O modelo tradicional de academia, marcado por treinos repetitivos e pouca interação, começa a perder espaço no Brasil. Diretamente da Austrália, a F45 Training desembarcou no país com a promessa de transformar a rotina de exercícios em experiências curtas, intensas e totalmente guiadas, apostando em tecnologia, senso de comunidade e alto engajamento. A meta é ambiciosa: chegar a mil unidades em território nacional nos próximos anos.
Presente em mais de 70 países, a rede escolheu o Brasil como base para sua expansão na América do Sul. As primeiras unidades já estão em funcionamento no Rio de Janeiro, na Barra da Tijuca, e em São Paulo, no bairro de Moema.
A operação brasileira é comandada por Alex Pedron, presidente da F45 no país, que conheceu a marca não como executivo, mas como aluno — experiência que, segundo ele, foi decisiva para a vinda da rede ao mercado brasileiro.

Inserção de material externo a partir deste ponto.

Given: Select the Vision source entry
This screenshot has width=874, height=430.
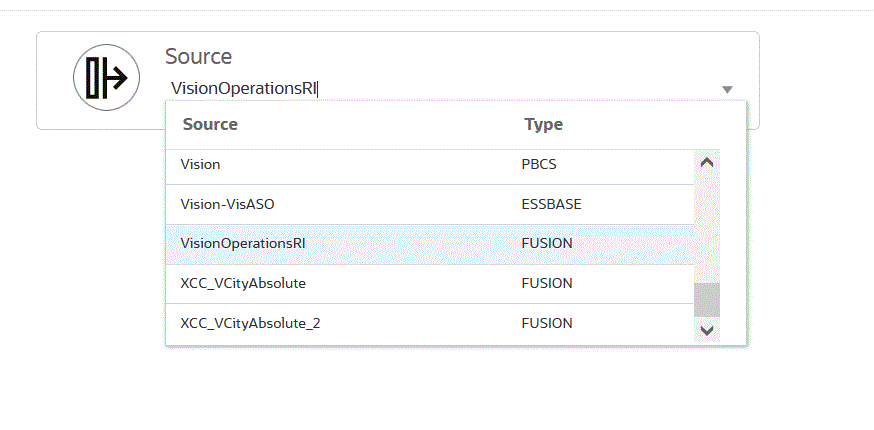Looking at the screenshot, I should (x=201, y=164).
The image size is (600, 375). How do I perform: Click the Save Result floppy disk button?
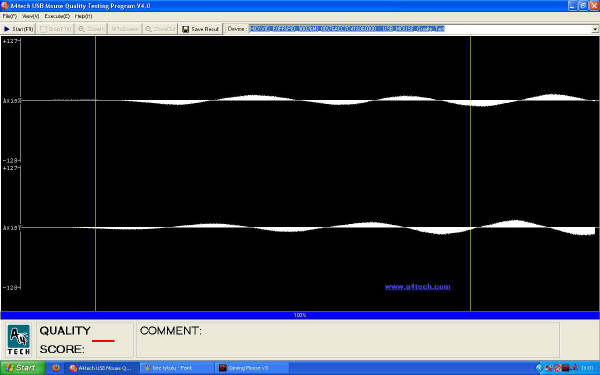tap(200, 29)
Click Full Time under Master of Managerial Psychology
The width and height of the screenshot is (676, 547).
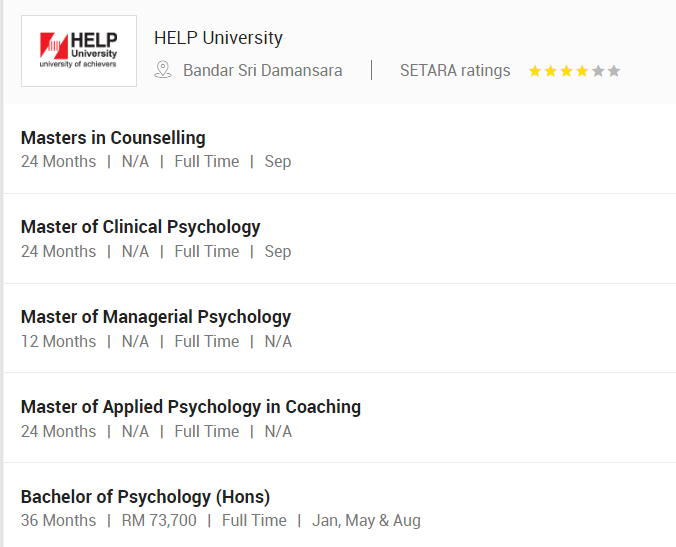pyautogui.click(x=207, y=341)
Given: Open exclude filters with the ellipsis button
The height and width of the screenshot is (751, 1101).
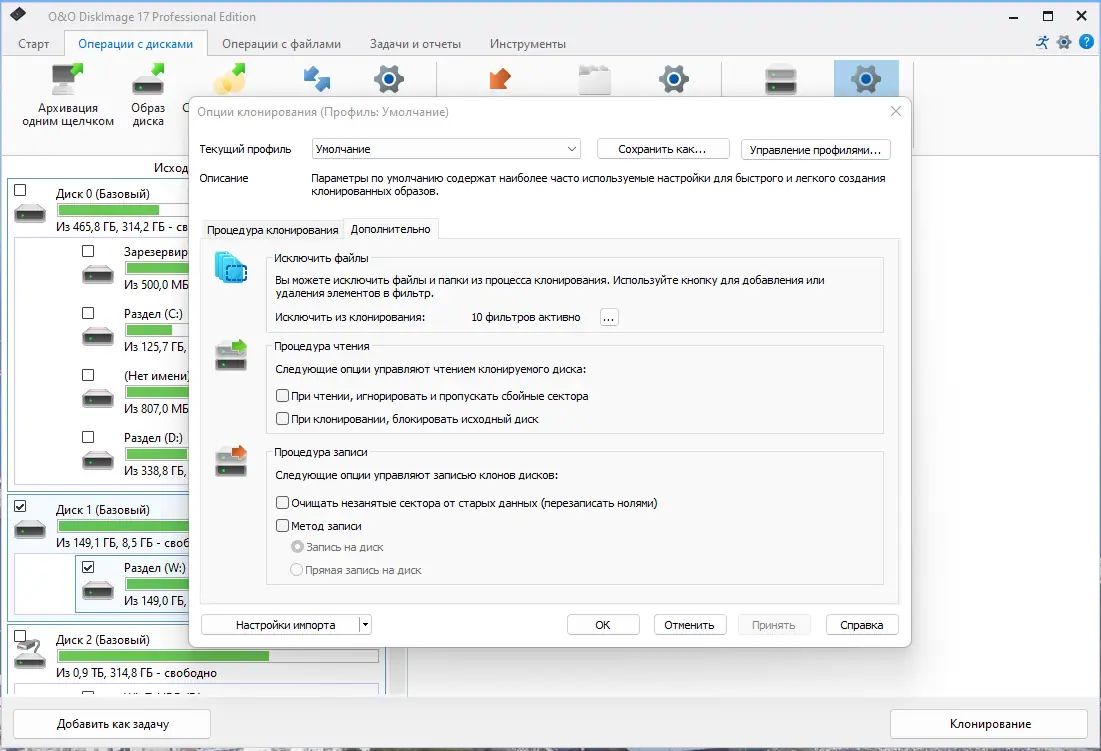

Do cansaço com academias ao comando da expansão
Pedron relata que a ideia surgiu de uma insatisfação pessoal com academias convencionais. Sem motivação para treinos tradicionais, ele conheceu a F45 pelas redes sociais e decidiu experimentar uma aula durante uma viagem aos Estados Unidos.
A vivência foi suficiente para mudar sua relação com o exercício físico. O formato dinâmico, o acompanhamento próximo dos instrutores e o ambiente coletivo despertaram o interesse no modelo de negócio. Pouco tempo depois, ele se tornou sócio de uma unidade no exterior e, em seguida, assumiu a master franquia da marca no Brasil e na América do Sul.
Treinos curtos, intensos e guiados
Fundada em 2011, na Austrália, a F45 — sigla para Fitness 45 — desenvolveu um sistema de treinos funcionais de 45 minutos, que combina HIIT (treinamento intervalado de alta intensidade), força, resistência e cárdio.
Diferentemente das academias tradicionais, todas as aulas são padronizadas, guiadas por instrutores e exibidas em telas, eliminando a necessidade de o aluno montar seu próprio treino. O objetivo é oferecer eficiência, segurança e engajamento em menos tempo.